Ebeveyn davranışının çocuk gelişimi üzerine etkileri bilinen bir durumdur. Kilolu kız çocuklarının anneleri kızlarının ne kadar ve nasıl yemeleri ile ilgili daha müdahaleci olmakta ve kendi diyet kısıtlamalarıyla paralel olarak kızlarının yiyecek alımını kısıtlamaktadır (219). Sosyal ve fiziksel çevrelerindeki yetersizliklerin erişkinlikteki obezite ile bağlantılı olduğu düşünülmekte, ebeveynlerinden yeterli destek alamayan çocukların erişkinlikte diğerlerinden yedi kat daha fazla obezite riski altında olduğu bildirilmektedir (220).

Damgalanma

Kiloyla ilgili damgalanma obezlerin çok farklı alanlarda ve sık karşılaştıkları bir durumdur.
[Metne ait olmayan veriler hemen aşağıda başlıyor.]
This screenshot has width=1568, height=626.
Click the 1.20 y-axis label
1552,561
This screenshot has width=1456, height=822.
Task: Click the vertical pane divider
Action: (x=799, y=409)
Toplumda obez kişilerin kendilerini kontrol edemedikleri için kilo veremeyen başarısız, tembel insanlar oldukları önyargısı yaygındır. Yapılan bir çalışmada aşırı kilolu ve obez kişilere sağlık hizmetinde ayrımcılık yapıldığı, iş bulma olasılıklarının daha az olduğu, işe alınsalar bile tembel ve disiplinsiz olarak algılandıkları için daha düşük maaş verildiği bildirilmiştir (221).

BKİ yükseldikçe damgalanma artmakta ve daha fazla psikolojik sıkıntı yaşanmaktadır (222, 223). Ayrıca kiloya bağlı damgalanmanın tıkınırcasına yeme davranışına neden olduğu bildirilmektedir (224, 225).